Conclusion: Exercise training reduces MSNA in heart failure patients treated with carvedilol. In addition, the beneficial effects of exercise training on muscle blood flow and functional capacity are still realized in patients on carvedilol.

Key Words: Heart failure • Exercise • Autonomic control • Carvedilol

Received October 24, 2006; Revised February 1, 2007; Accepted March 7, 2007


    1. Introduction
 Top
 Abstract
 1. Introduction
 2. Methods
 3. Results
 4. Discussion
 References
 
Although treatment with the beta-blocker carvedilol improves patient outcome and reduces mortality in heart failure [1-3], the mechanisms of this benefit are not fully understood. Carvedilol has (competitive) alpha and beta blocking effects, and anti-oxidant effects, but fails to improve muscle blood flow and functional capacity.
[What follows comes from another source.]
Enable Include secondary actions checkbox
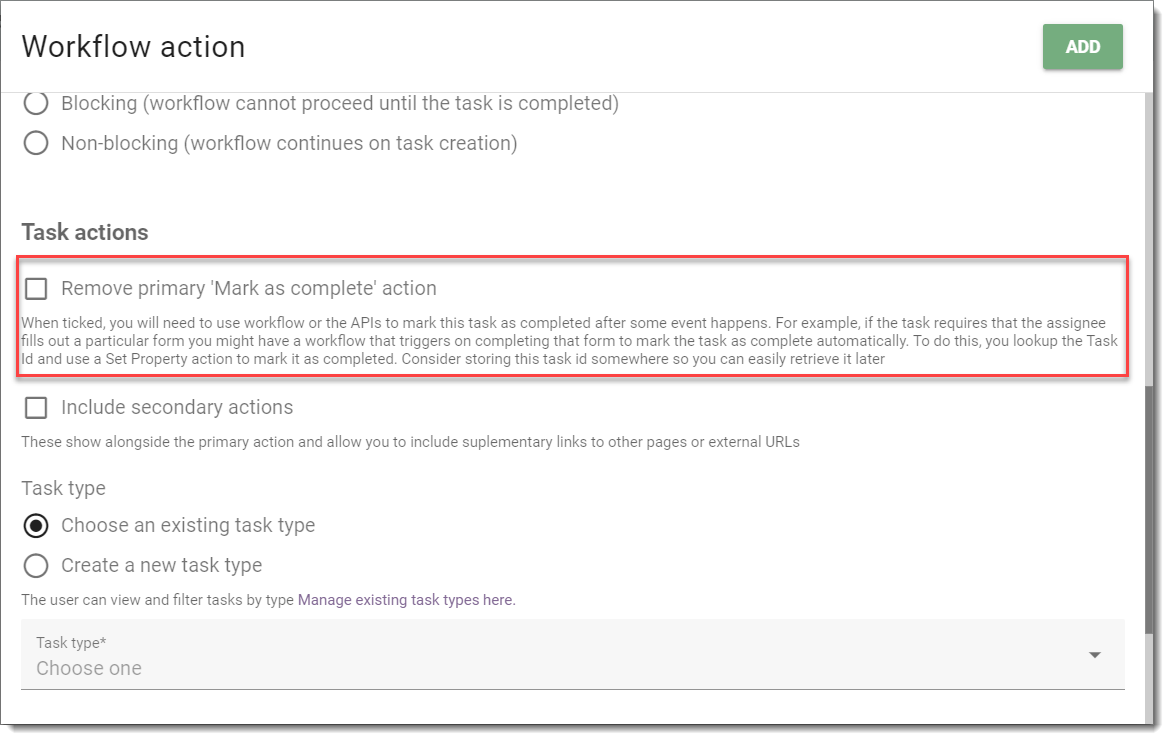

In a randomized controlled trial, 6 months of carvedilol therapy did not change forearm vascular resistance compared with placebo [4]. In some [4], but not all [5] studies, carvedilol decreases muscle sympathetic nerve activity (MSNA).
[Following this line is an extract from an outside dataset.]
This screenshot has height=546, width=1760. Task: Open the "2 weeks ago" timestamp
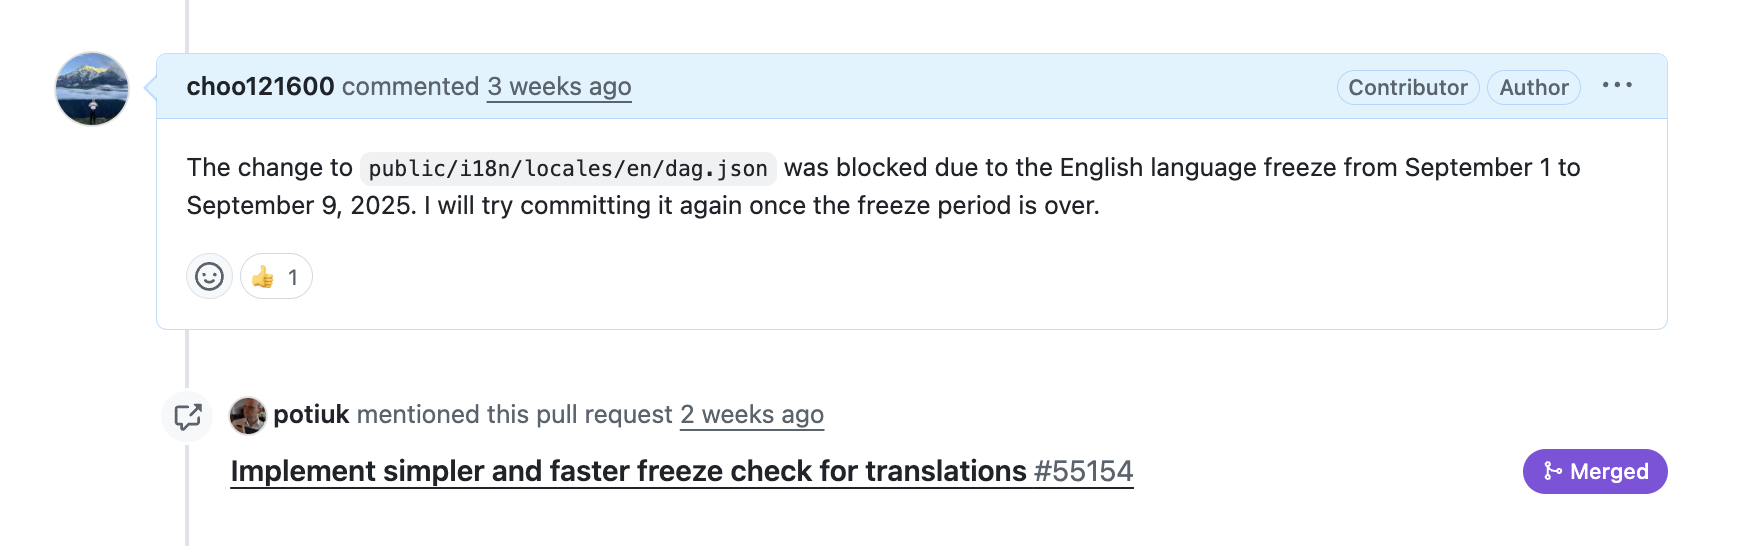pyautogui.click(x=752, y=415)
Studies conducted in the last 15 years have repeatedly demonstrated that exercise training is safe and beneficial to patients with heart failure [6-8]. Exercise training improves functional capacity and quality of life in humans with heart failure [7,8]. Additionally, we found that, in a randomized controlled trial, 4 months of exercise training compared with a sedentary life style, dramatically reduced MSNA in patients with HF [9]. Likewise other investigators have found that exercise training reduces whole body norepinephrine levels and improves heart rate variability in heart failure patients [6,10,11]. However, all these previous studies were carried out at a time when β-blockers were not standard therapy for heart failure patients [6,9,11]. In the era of β-blocker therapy for heart failure, we have no information regarding the effects of exercise training on sympathetic nerve activity in patients treated with carvedilol. One of the few studies available showed that exercise training increased limb peak hyperemic blood flow and functional capacity in heart failure patients under carvedilol treatment [12]. This amelioration in muscle blood flow may be caused by a reduction in sympathetic nerve activity.

In the present study, we describe the effects of exercise training on MSNA, muscle vascular resistance and functional capacity in chronic heart failure patients under carvedilol therapy. Our hypothesis was that exercise training would reduce MSNA in chronic heart failure patients who were already receiving carvedilol treatment. In addition, exercise training would improve muscle vascular resistance and functional capacity in these patients.


    2. Methods
 Top
 Abstract
 1. Introduction
 2. Methods
 3. Results
 4. Discussion
 References
 
2.1. Study population
All subjects gave written informed consent for this study, which was approved by the Human Subject Protection Committee of the Heart Institute (InCor) and Clinical Hospital, University of São Paulo Medical School. Twenty seven chronic heart failure patients, age range 35-75 years, New York Heart Association Functional Class II-III, ejection fraction <35%, peak VO2 <20 ml/kg/min, β-blocker therapy with carvedilol, and stable medical therapy were randomly divided into an untrained group (n=12) and exercise-trained group (n=15). All subjects underwent heart rate and blood pressure measurements, echocardiography, cardiopulmonary exercise test, and neurovascular study (microneurography and venous occlusion plethysmography) before and after the exercise training program or untrained period, within 4 months of enrolment in the study. The physical activity in the untrained group was closely controlled every week by interview to make sure that the untrained status was unchanged throughout the study.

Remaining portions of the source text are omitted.